### STATED PROBLEM
Extract the full news digest below about the man who jumped the barricade in St. Peter's Square, reproducing it word for word.

### SELECTED TEXT
RNS Daily Digest

c. 2007 Religion News Service Pope Unharmed as Man Jumps Barricade in St. Peter’s Square VATICAN CITY (RNS) A 27-year-old German man jumped a barricade and briefly touched a vehicle carrying Pope Benedict XVI through St. Peter’s Square on Wednesday (June 6). The unidentified man, wearing a red T-shirt, beige baseball cap and sunglasses, was […]

c. 2007 Religion News Service

Pope Unharmed as Man Jumps Barricade in St. Peter’s Square

VATICAN CITY (RNS) A 27-year-old German man jumped a barricade and briefly touched a vehicle carrying Pope Benedict XVI through St. Peter’s Square on Wednesday (June 6).


The unidentified man, wearing a red T-shirt, beige baseball cap and sunglasses, was one of an estimated 40,000 people gathered in the square for the pope’s weekly Wednesday audience.

As Benedict rode past him in the open-topped white jeep known as “the popemobile,” the man jumped the wooden barrier holding back spectators and tried to mount the vehicle. He managed to touch the popemobile briefly before bodyguards wrestled him to the ground. The pope appeared not to notice the disturbance behind him.

### ENTRIES SHOWN
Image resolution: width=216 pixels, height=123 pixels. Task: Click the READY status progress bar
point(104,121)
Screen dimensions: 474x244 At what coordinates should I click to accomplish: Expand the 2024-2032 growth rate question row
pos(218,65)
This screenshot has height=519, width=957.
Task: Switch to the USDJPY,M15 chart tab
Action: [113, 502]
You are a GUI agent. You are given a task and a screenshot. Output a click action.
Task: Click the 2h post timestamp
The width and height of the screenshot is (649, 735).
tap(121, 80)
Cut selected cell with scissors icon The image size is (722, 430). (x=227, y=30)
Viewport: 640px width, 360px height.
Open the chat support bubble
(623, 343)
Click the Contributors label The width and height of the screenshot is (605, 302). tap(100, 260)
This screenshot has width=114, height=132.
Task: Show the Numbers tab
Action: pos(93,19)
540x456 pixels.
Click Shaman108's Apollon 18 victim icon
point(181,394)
---
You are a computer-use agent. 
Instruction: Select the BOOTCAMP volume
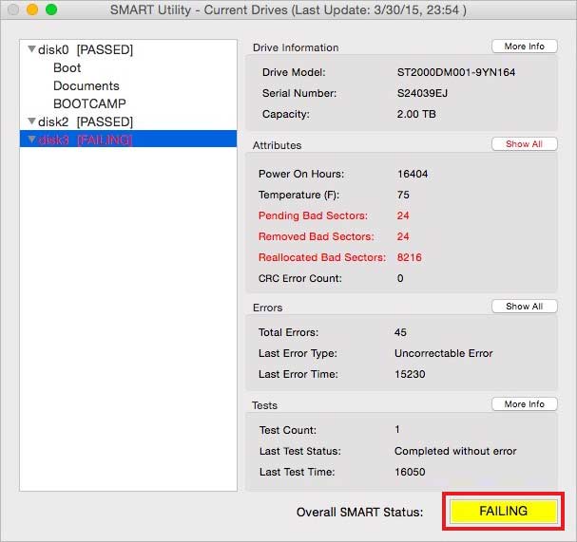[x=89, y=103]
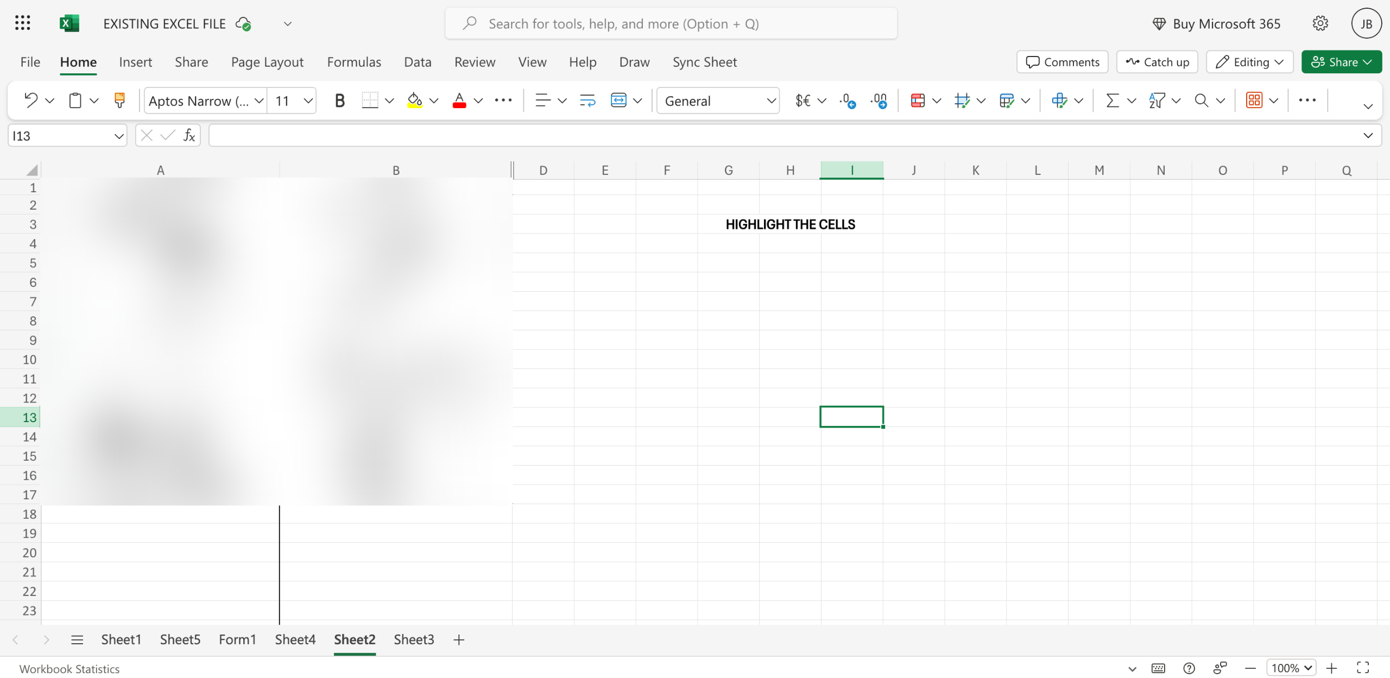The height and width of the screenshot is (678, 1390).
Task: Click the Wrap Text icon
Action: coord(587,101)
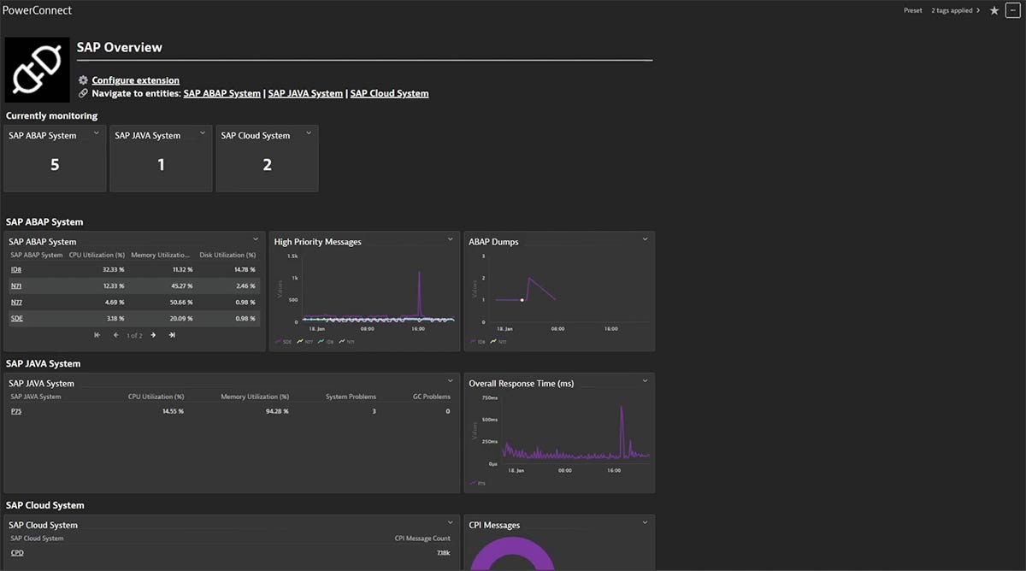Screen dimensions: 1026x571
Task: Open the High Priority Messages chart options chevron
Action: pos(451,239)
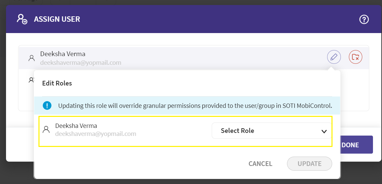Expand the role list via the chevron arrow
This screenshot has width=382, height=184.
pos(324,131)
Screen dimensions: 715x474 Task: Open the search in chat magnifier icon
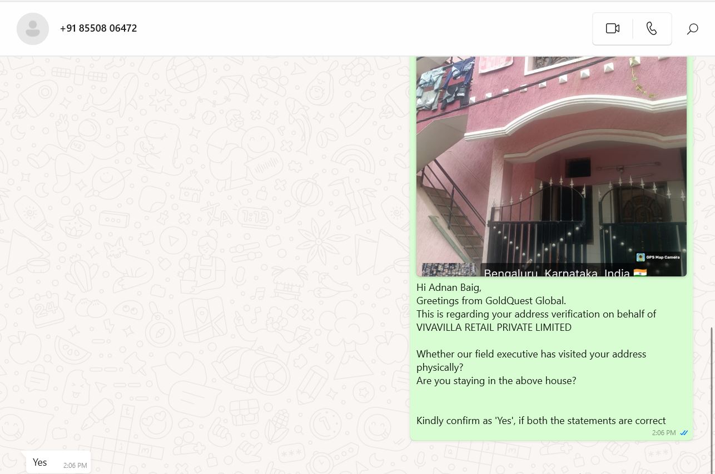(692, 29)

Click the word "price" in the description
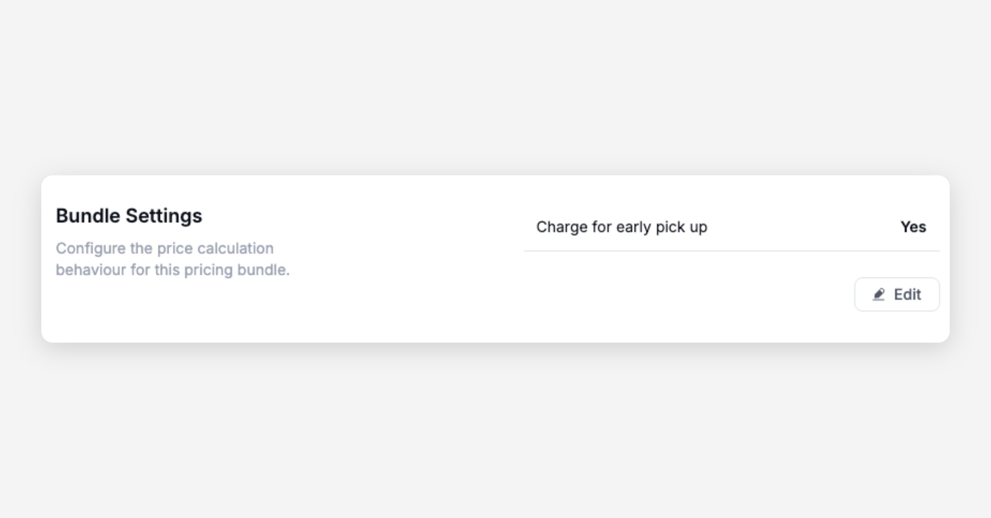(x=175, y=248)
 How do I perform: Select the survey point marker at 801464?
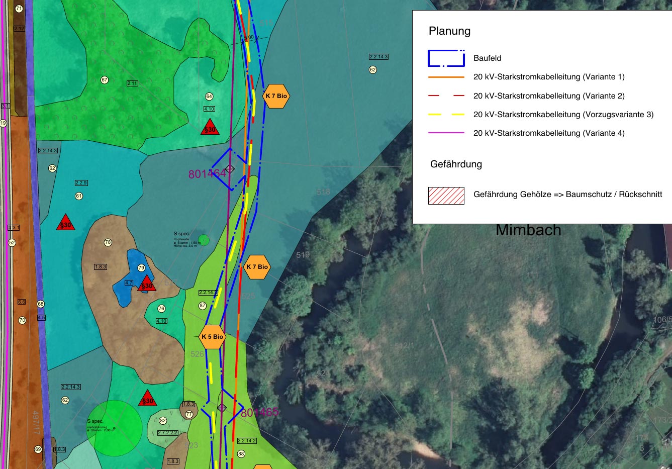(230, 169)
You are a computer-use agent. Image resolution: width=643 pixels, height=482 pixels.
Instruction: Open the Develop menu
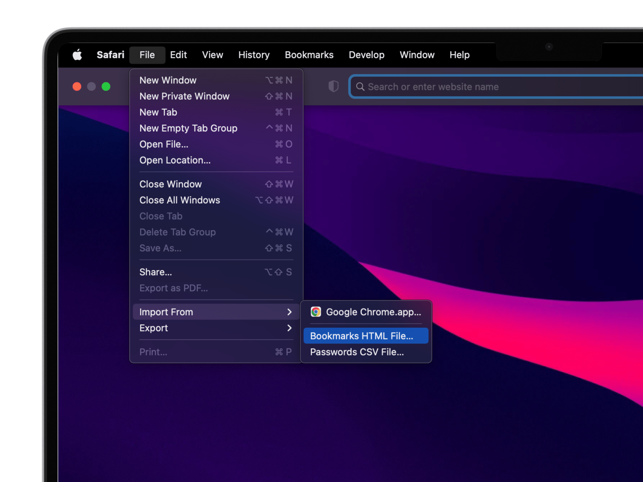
--
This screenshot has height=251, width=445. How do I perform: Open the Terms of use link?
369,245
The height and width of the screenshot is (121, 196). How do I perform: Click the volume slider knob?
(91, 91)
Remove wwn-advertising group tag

### RESULT OF THIS TASK
RNS Daily Digest

c. 2007 Religion News Service Pope Unharmed as Man Jumps Barricade in St. Peter’s Square VATICAN CITY (RNS) A 27-year-old German man jumped a barricade and briefly touched a vehicle carrying Pope Benedict XVI through St. Peter’s Square on Wednesday (June 6). The unidentified man, wearing a red T-shirt, beige baseball cap and sunglasses, was […]

c. 2007 Religion News Service

Pope Unharmed as Man Jumps Barricade in St. Peter’s Square

VATICAN CITY (RNS) A 27-year-old German man jumped a barricade and briefly touched a vehicle carrying Pope Benedict XVI through St. Peter’s Square on Wednesday (June 6).


The unidentified man, wearing a red T-shirt, beige baseball cap and sunglasses, was one of an estimated 40,000 people gathered in the square for the pope’s weekly Wednesday audience.

As Benedict rode past him in the open-topped white jeep known as “the popemobile,” the man jumped the wooden barrier holding back spectators and tried to mount the vehicle. He managed to touch the popemobile briefly before bodyguards wrestled him to the ground. The pope appeared not to notice the disturbance behind him.